Plain Language Accessible to non-experts

Imagine you are in a kitchen cooking a meal. Counterfactual explanations are like trying different combinations of spices to see which makes the dish taste better. You might wonder, if I add less salt, will it taste better? Or if I add some chili, will it have more flavor? These small changes are like the 'minimal modifications' in counterfactual explanations, helping you understand how different factors affect the final outcome.

In artificial intelligence, counterfactual explanations help us understand how models make decisions. Just like in the kitchen, you can change certain inputs (like ingredients or spices) to see how the outcome changes. Through this process, you discover which factors have the most impact on the result and which changes are acceptable.

However, the metrics currently used to evaluate these explanations are like standardized scoring systems that may not always reflect your true feelings about the dish. Just as some people prefer strong flavors while others like mild, personal preferences may not be captured by a simple scoring system.

Therefore, researchers are working to develop more human-centered evaluation methods that better reflect users' true perceptions of explanations. It's like creating a customized scoring system for each diner that more accurately reflects their preferences for the dish.

ELI14 Explained like you're 14

Hey there! Have you ever wondered what would happen if you made different choices in a game? That's what we call 'counterfactual explanations'! Imagine you're playing an adventure game, and your character is standing at a crossroads: one path leads to a mysterious forest, and the other to a dangerous cave. You might think, what if I chose the other path?

In artificial intelligence, counterfactual explanations help us understand how computers make these choices. Just like in the game, you can try different options to see what different outcomes you get. This way, you can better understand the rules and mechanics of the game.

But sometimes these explanations aren't always clear. Just like in the game, some puzzles might be hard to solve, and you need more information to make a decision. That's why researchers are working to develop better ways to explain these choices.

They hope these new methods will be like hints in the game, helping you better understand the reasons behind each choice. This way, you can make smarter decisions in the game and trust these explanations more.

Glossary

Counterfactual Explanation

A method that demonstrates changes in model predictions through minimal modifications to input instances.

Used in the paper to analyze the transparency of model decisions.

Sparsity

Refers to the number of features modified in a counterfactual explanation. Fewer modifications are generally considered better.

Used to evaluate the conciseness of counterfactual explanations.

Proximity

Measures the distance between the counterfactual instance and the original input instance. Smaller distances indicate closer proximity.

Used to evaluate the reasonableness of counterfactual explanations.

Plausibility

Refers to the plausibility of the counterfactual instance within the data distribution.

Used to evaluate the realism of counterfactual explanations.

Diversity

Measures the independence of changes in different features within a counterfactual explanation.

Used to evaluate the richness of counterfactual explanations.

Oracle Score

Measures the consistency of predictions for a counterfactual instance across different models.

Used to evaluate the model consistency of counterfactual explanations.

Trust Score

Measures how close a counterfactual instance is to its predicted class.

Used to evaluate the trustworthiness of counterfactual explanations.

Completeness

Measures the importance of features changed in a counterfactual explanation.

Used to evaluate the completeness of counterfactual explanations.

XGBoost

A highly efficient gradient boosting decision tree algorithm commonly used for classification and regression tasks.

Used as the baseline model for classification tasks in the paper.

UCI Machine Learning Repository

A widely used collection of datasets for various machine learning tasks.

Used in the paper to select experimental datasets.

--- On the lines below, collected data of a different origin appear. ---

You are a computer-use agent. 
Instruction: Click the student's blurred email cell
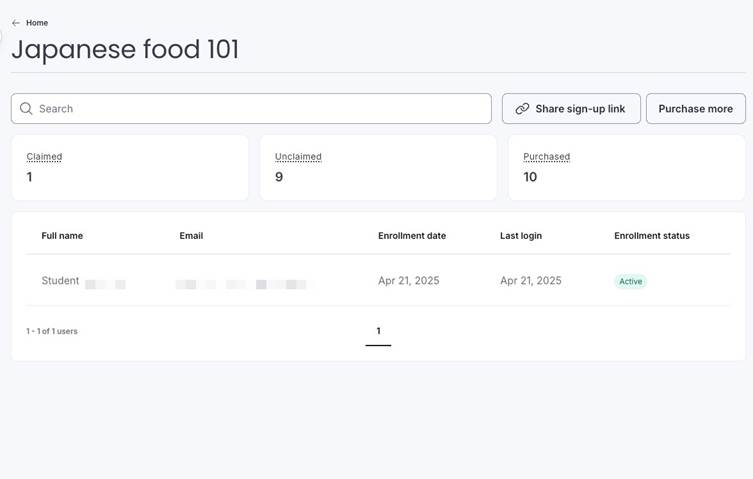click(241, 284)
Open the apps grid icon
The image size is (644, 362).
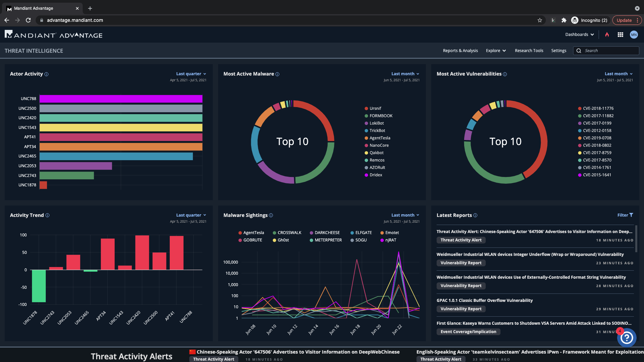[x=620, y=35]
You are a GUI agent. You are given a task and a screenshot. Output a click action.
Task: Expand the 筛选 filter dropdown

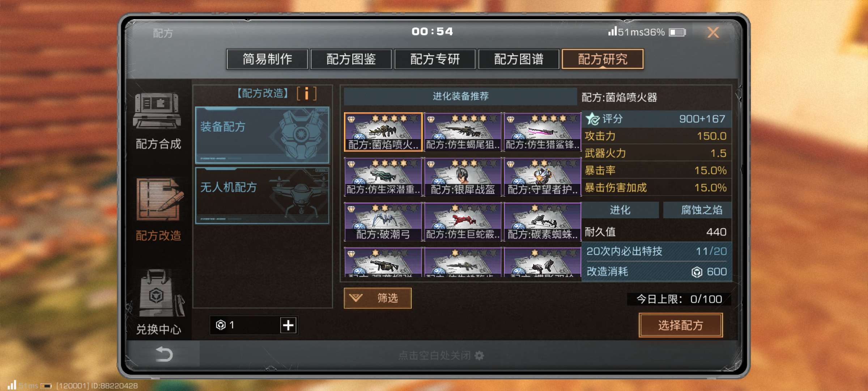pyautogui.click(x=378, y=298)
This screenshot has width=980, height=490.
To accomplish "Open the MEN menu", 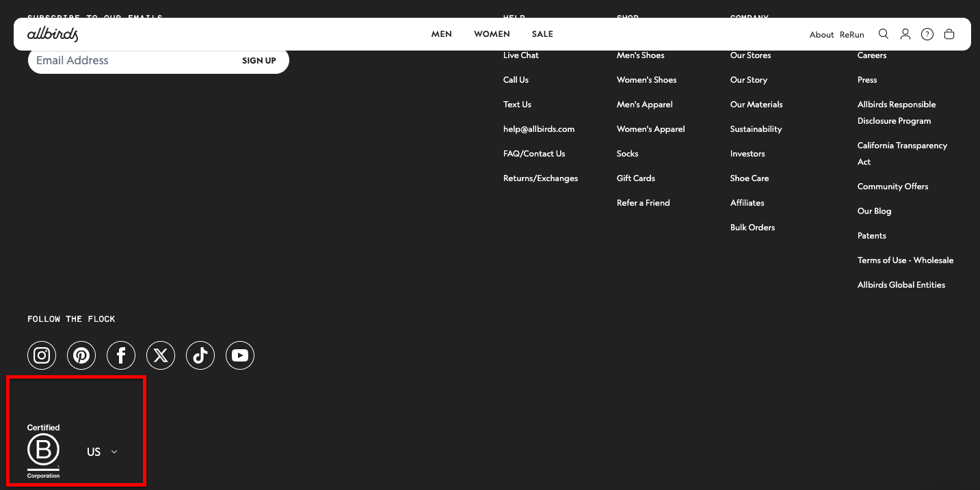I will pos(442,33).
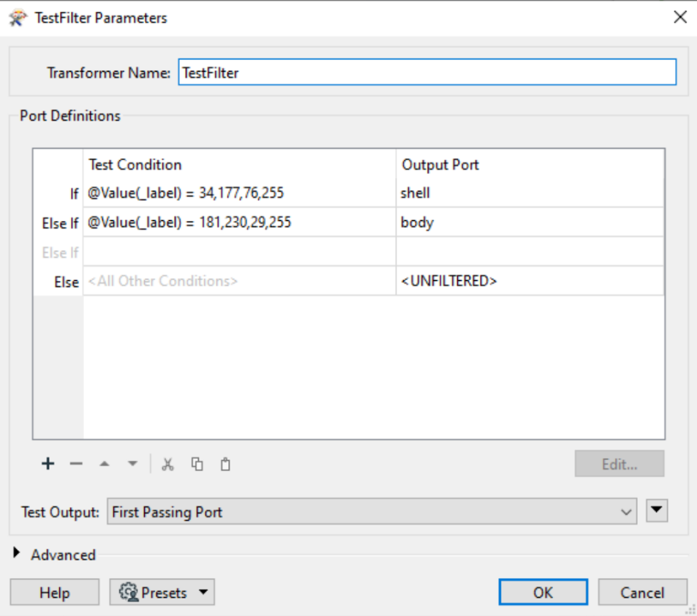
Task: Click the Cancel button
Action: 642,593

Open Questions Unanswered questions from this research

1 Open question 1: Existing counterfactual evaluation metrics perform inconsistently across datasets. How can more universally applicable metrics be developed?
2 Open question 2: How can the user-perceived quality of counterfactual explanations be improved without increasing computational complexity?
3 Open question 3: In multi-class tasks, how can user preferences for counterfactual explanations be better captured?
4 Open question 4: How can the effectiveness of counterfactual explanations be validated across different fields, especially in critical areas like healthcare and finance?
5 Open question 5: How can insights from cognitive science be integrated to develop explanations that align more closely with human thinking?
6 Open question 6: Are current user research methods sufficient to fully capture users' true perceptions of explanations?
7 Open question 7: How can the balance between information richness and user comprehensibility be achieved in counterfactual explanations?

Applications

Immediate Applications

Medical Diagnosis

Counterfactual explanations can help doctors understand model diagnostic decisions, increasing transparency and trust.

Financial Decision-Making

In finance, counterfactual explanations can help users understand the decision process behind loan approvals or credit scoring.

Autonomous Driving

Counterfactual explanations can be used to analyze autonomous driving systems' decisions, helping engineers improve system safety and reliability.

Long-term Vision

Human-Computer Interaction

In the future, counterfactual explanations can be used to improve human-computer interaction, making AI systems more transparent and interpretable.

Education

Counterfactual explanations can be used in education to help students better understand complex concepts and problems.

Abstract

Explainability is widely regarded as essential for trustworthy artificial intelligence systems. However, the metrics commonly used to evaluate counterfactual explanations are algorithmic evaluation metrics that are rarely validated against human judgments of explanation quality. This raises the question of whether such metrics meaningfully reflect user perceptions. We address this question through an empirical study that directly compares algorithmic evaluation metrics with human judgments across three datasets. Participants rated counterfactual explanations along multiple dimensions of perceived quality, which we relate to a comprehensive set of standard counterfactual metrics. We analyze both individual relationships and the extent to which combinations of metrics can predict human assessments. Our results show that correlations between algorithmic metrics and human ratings are generally weak and strongly dataset-dependent. Moreover, increasing the number of metrics used in predictive models does not lead to reliable improvements, indicating structural limitations in how current metrics capture criteria relevant for humans. Overall, our findings suggest that widely used counterfactual evaluation metrics fail to reflect key aspects of explanation quality as perceived by users, underscoring the need for more human-centered approaches to evaluating explainable artificial intelligence.

cs.AI cs.HC

References (20)

An Empirical Investigation of Users' Assessment of XAI Explanations: Identifying the Sweet Spot of Explanation Complexity and Value

Felix Liedeker, Christoph Düsing, Marcel Nieveler et al.

2024 2 citations

Interpretable Counterfactual Explanations Guided by Prototypes

A. V. Looveren, Janis Klaise

2019 453 citations View Analysis →

Predicting Satisfaction of Counterfactual Explanations from Human Ratings of Explanatory Qualities

Marharyta Domnich, Rasmus Moorits Veski, Julius Välja et al.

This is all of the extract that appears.